貴方に繋がるまわり道D

「は?宇隨てめぇ、何してやがる」

不死川の声にあたしの胸はチクリと痛い。
あたしに最も敵対心むき出しであろう、雛の肩に天元の腕が回されている事実に目眩がしそう。
仮にも今は放課後だけれど、それでもあたし達教師は生徒がここに入らないようにって見回りをしている最中だというのに、よくも堂々と生徒を連れてこんな所に入ろうとしたもんだ。
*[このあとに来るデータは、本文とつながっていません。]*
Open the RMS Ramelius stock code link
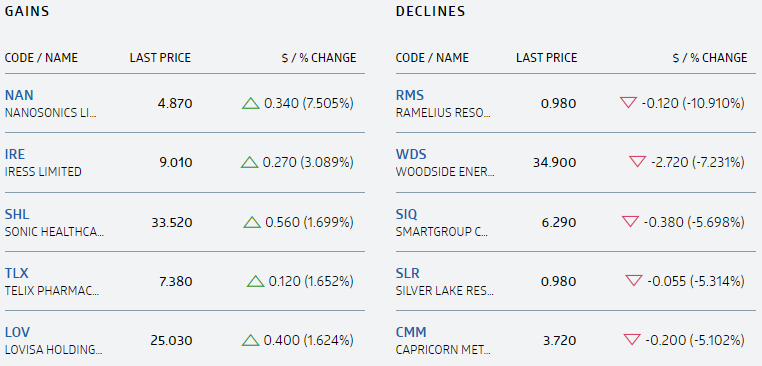[x=410, y=95]
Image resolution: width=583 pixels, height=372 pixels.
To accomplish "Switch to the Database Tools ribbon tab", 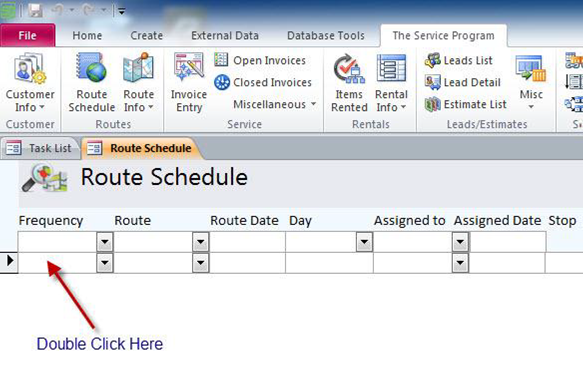I will tap(326, 36).
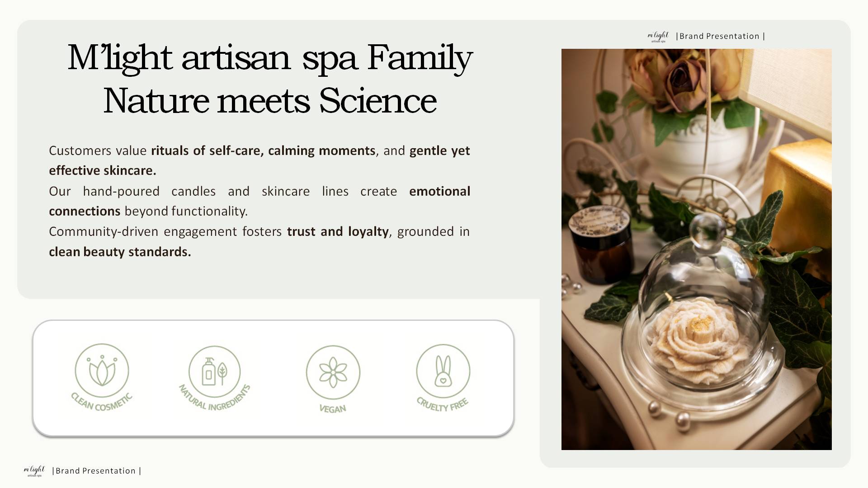Click the bold 'trust and loyalty' phrase

pos(338,231)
「おう不死川!と、奈々…いたのか。小せぇから見えなかったぜ!」

いつも通りの天元にイライラする。動揺一つ見せない天元に腹が立つ。
一体何様のつもりでここにいるのだろうか?

「天元先生こそ、何してんのよ?」

そう言おうとしたけど、言葉にならなくて。
一言でも声を発したら泣いてしまいそうだった。

馬鹿みたいに動揺してるのはあたしだけで。
馬鹿みたいに苦しくなってるのもあたしだけ。
生徒とか教師とか関係なくて、今ここにあるのは、

ーーあたしが天元を好きだって気持ちだけだ。

そして、それを天元にだけ気づいて貰いたいという事。

「おい奈々?お前、」

くるりと天元に背を向けたあたしは、危機一髪涙を見られなかったと思う。でもあたしの正面にいる不死川には残念ながらバレていて。困惑して眉毛を下げる不死川の手がそっとあたしの肩に乗っかる。
顔を覗き込むように「外出るか?」優しく言われてコクリと頷くあたしを、天元から守るように、天元から隠すように外へ連れ出してくれた。


「ばっかみたい、あたし。」

こんなになってでもまだ、天元に追いかけて来てもらいたい…なんて思ってしまうなんて。

「そうでもねぇよ。いつも笑ってる元気なお前だけじゃねぇって、ちゃんと分かってんぞォ、宇隨は」

こーゆう時、はぐらかさないでちゃんと答えてくれる不死川は良い奴だって思う。

「おい、奈々に触ってんな、不死川!!」

ドンと肩をどつかれて後ろにぐらつく不死川の胸倉を掴んでいるのは天元で。え?なんで?
振り返ったあたしを見て「何、奈々泣かせてんだよっ!!クソ野郎!!」…とんだ勘違いだけれど、それでもあたしは、天元が雛を置いて泣いたあたしを追いかけてくれた事が嬉しくて堪らない。

生徒相手に嫉妬したあたしを、それでも心配して追いかけて来てくれた天元がやっぱりどーしようもなく好きだ。

「天元っ!!」

不死川と天元の間に入ってそのままギュッと抱きつくと、「は?奈々?」ちょっとだけ上擦った天元の声。

「天元はズルいよ。本命チョコはあたしのだけにしてよ。」

まるで独占欲剥き出しのあたしの言葉に、天元の腕がそっと背中に回される。トクン、トクン…を耳を打つ心音は天元のもので…その心地良さに目を閉じる。

「たく、可愛い事言いやがって。不死川、悪いが雛を頼む。俺たちはこのまま直帰する、行くぞ奈々。」

訳か分からないまま、あたしは天元に連れられて車に乗せられた。